Desde que a onda de arrastões nos bares e restaurantes de Niterói começou, a movimentação nos estabelecimentos comerciais vem caindo. No mês passado, a queda chegou a 60%, em relação ao mesmo período do ano passado. A informação é da Câmara dos Dirigentes Lojistas (CDL) de Niterói, que convocou para o próximo dia 27, uma reunião com empresários dos polos gastronômicos e autoridades de segurança pública para cobrar medidas para tentar frear a onda de violência.

Em pesquisa realizada no mês passado com os associados da organização revelou que o número de frequentadores nos bares reduziu consideravelmente, sobretudo nas áreas do Jardim Icaraí, Santa Rosa, São Francisco e Ingá. Ele diz que as câmeras de monitoramento instaladas nos comércios como estratégia para inibir a ação dos bandidos são ignoradas pelos criminosos.

Atualmente, o prejuízo dos comércios não é financeiro, mas, sim, em relação à baixa movimentação nos estabelecimentos. Os clientes temem sentar nas calçadas dos bares porque se tornaram os maiores alvos dos bandidos. Muitas vezes, os criminosos preferem abordar o freguês que está na calçada, do que entrar no bar para roubar o dinheiro do caixa, já que a maioria dos clientes paga com cartão de débito ou crédito.

Os assaltos a comércios cresceu mais na Zona Sul do que no Centro e na Zona Norte, pois lá o comércio costuma ficar aberto até mais tarde, depois que as equipes do projeto Niterói Presente encerram o patrulhamento e não são cobertas pela Polícia Militar, responsável pelo policiamento ostensivo. “Ao longo do dia, o efetivo da Niterói Presente atua nos bairros de Icaraí, Ingá e Santa Rosa. Neste período, o contingente de policiais é remanejado para outras áreas e, por volta das 22h, quando os agentes da Niterói Presente são dispensados, não há efetivo da PM para cobrir essas regiões. Portanto, os criminosos aproveitam para atuar nessas áreas que não possuem patrulhamento. Essa é razão pela qual a onda de criminalidade vem crescendo na Zona Sul. Já no Centro, o número de ocorrências é menor porque os estabelecimentos fecham cedo, quando a Niterói Presente ainda está na rua”, explica o presidente da CDL, Luis Vieira.

Durante o encontro com autoridades da segurança, a CDL pretende apresentar um projeto de monitoramento coletivo que está em fase de produção, através de uma plataforma de monitoramento das câmeras de segurança instaladas em todos os estabelecimentos. A ideia é implementar uma ferramenta, através da qual todos os empresários possam ter acesso às imagens dos outros comércios e disparar um alerta informando sobre a ocorrência de assaltos, em tempo real.
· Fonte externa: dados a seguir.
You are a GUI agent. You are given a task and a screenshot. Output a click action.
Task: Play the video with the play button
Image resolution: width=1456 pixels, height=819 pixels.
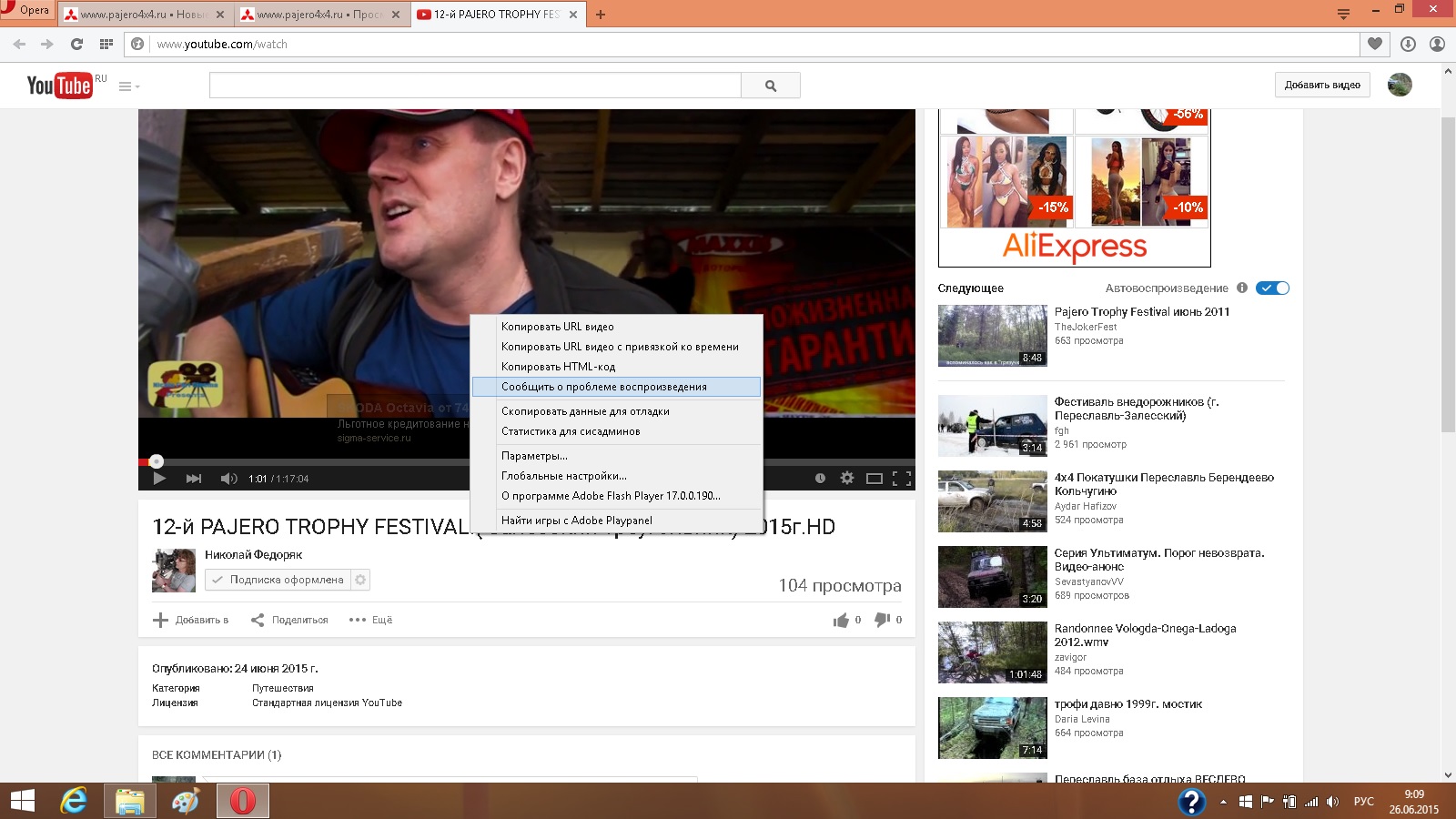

De acordo com o comandante do 12º BPM (Niterói), Márcio Rocha, a Polícia Militar vem articulando estratégias de patrulhamento com base nos últimos casos que ocorreram na Zona Sul da cidade e ampliou o número de equipes monitorando as câmeras de segurança instaladas na cidade e também nas redes sociais.

Segundo recente levantamento da CDL, a onda de violência fez crescer em 20% o número de pedidos deliverys (entregas em domicílio) na cidade. Para atender à alta demanda de entregas a domicílio, alguns bares e restaurantes da cidade precisaram contratar novos motoboys para executar o serviço. “Para o comércio essa mudança de comportamento do cliente é insatisfatória, porque geralmente a margem de consumo no estabelecimento é maior. E o garçom perde seu direito aos 10% da conta,” ressalta Luis Vieira.